A couple of cooked tomatoes a day will keep the heart doctors away, according to new research.
Now there’s another good reason to stock up on the nation’s favourite red fruit – cooked tomatoes work just as well as statins, the drug prescribed to high cholesterol or high blood pressure sufferers, because of the high levels of the compound lycopene, found in them.
After analysing 14 international studies on the benefits of lycopene, carried out over the past 55 years, Australian researchers concluded that lycopene has a natural defence against high cholesterol and high blood pressure as it has the same effect as small doses of statins.
‘Our study suggests that if more than 25 milligrams of lycopene is taken daily, it can reduce LPD (bad) cholesterol by up to 10 per cent,’ says Dr Karin Ried of the University of Adelaide, one of the study’s authors.

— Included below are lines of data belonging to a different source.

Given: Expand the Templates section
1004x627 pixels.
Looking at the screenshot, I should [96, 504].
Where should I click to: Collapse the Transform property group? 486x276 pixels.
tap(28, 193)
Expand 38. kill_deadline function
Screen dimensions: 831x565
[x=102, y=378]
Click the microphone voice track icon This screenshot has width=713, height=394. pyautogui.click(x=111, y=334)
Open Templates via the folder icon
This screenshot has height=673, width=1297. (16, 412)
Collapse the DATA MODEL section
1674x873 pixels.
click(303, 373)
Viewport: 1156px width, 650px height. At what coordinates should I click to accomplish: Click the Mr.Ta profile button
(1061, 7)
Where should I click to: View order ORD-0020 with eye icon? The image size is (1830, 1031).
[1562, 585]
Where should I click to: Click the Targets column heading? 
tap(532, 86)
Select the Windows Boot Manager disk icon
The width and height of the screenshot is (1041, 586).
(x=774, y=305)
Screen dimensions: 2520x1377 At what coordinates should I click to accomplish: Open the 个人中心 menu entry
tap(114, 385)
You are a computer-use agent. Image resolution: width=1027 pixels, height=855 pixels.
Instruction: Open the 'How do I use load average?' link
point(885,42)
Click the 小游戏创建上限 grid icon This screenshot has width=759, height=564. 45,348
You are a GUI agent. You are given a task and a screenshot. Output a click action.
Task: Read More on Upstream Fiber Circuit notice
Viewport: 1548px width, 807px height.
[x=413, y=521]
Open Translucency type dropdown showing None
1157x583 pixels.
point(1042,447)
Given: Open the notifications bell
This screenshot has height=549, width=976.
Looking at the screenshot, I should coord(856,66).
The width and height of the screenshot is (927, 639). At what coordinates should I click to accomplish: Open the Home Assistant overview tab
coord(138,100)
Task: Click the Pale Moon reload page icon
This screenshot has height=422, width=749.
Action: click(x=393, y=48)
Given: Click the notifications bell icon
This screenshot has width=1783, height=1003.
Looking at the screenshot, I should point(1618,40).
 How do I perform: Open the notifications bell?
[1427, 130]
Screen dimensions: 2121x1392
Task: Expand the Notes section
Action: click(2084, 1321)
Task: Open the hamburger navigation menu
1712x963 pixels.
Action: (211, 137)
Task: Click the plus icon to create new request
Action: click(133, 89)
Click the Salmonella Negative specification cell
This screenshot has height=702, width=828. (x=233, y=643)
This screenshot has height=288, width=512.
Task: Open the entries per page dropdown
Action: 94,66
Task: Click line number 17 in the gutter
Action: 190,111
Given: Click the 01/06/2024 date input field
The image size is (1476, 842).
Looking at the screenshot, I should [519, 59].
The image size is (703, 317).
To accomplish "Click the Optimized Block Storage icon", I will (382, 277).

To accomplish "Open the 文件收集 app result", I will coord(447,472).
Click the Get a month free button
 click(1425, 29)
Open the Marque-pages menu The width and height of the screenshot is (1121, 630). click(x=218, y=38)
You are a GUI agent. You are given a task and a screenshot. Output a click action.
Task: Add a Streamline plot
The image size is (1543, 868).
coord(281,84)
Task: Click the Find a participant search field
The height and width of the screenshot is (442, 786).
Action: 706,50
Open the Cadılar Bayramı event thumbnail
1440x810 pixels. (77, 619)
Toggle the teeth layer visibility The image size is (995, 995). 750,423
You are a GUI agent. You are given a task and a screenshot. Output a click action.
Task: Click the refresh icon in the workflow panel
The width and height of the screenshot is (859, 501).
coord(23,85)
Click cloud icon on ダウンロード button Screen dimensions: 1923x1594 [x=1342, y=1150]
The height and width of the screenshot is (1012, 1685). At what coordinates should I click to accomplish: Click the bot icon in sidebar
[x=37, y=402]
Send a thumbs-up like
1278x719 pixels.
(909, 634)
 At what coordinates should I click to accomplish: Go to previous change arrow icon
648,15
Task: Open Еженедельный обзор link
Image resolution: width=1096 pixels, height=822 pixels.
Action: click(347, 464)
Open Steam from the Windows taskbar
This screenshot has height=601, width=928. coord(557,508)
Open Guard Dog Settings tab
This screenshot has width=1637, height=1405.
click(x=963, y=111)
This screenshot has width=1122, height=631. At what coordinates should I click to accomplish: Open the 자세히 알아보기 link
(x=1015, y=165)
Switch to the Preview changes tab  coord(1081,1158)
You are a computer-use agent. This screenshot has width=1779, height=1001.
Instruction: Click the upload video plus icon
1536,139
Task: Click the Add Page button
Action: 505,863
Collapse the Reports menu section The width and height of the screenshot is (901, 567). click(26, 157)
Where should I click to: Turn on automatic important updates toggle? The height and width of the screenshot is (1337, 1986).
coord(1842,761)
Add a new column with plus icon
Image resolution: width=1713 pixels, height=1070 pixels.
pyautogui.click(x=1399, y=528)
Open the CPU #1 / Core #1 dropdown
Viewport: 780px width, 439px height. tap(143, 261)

‘That’s comparable to the effect of low doses of medication commonly prescribed for people with slightly elevated cholesterol, but without the side effects of these drugs, which can include muscle pain and weakness and nerve damage.’
The researchers also found that cooked tomatoes work better than raw tomatoes because the body absorbs more lycopene.
Cardiovascular disease sufferers could be on the road to recovery by simply incorporating different variations of tomatoes into their diet such as tomato pasta sauce, pizza toppings, tomato paste or tomato juice.
Other food that contains lycopene, but in lower concentrations, include papaya, guava, apricots and pink grapefruit.
‘Research shows that high lycopene consumption has been associated with a decreased risk of cardiovascular disease, including hardened arteries, heart attacks and strokes.’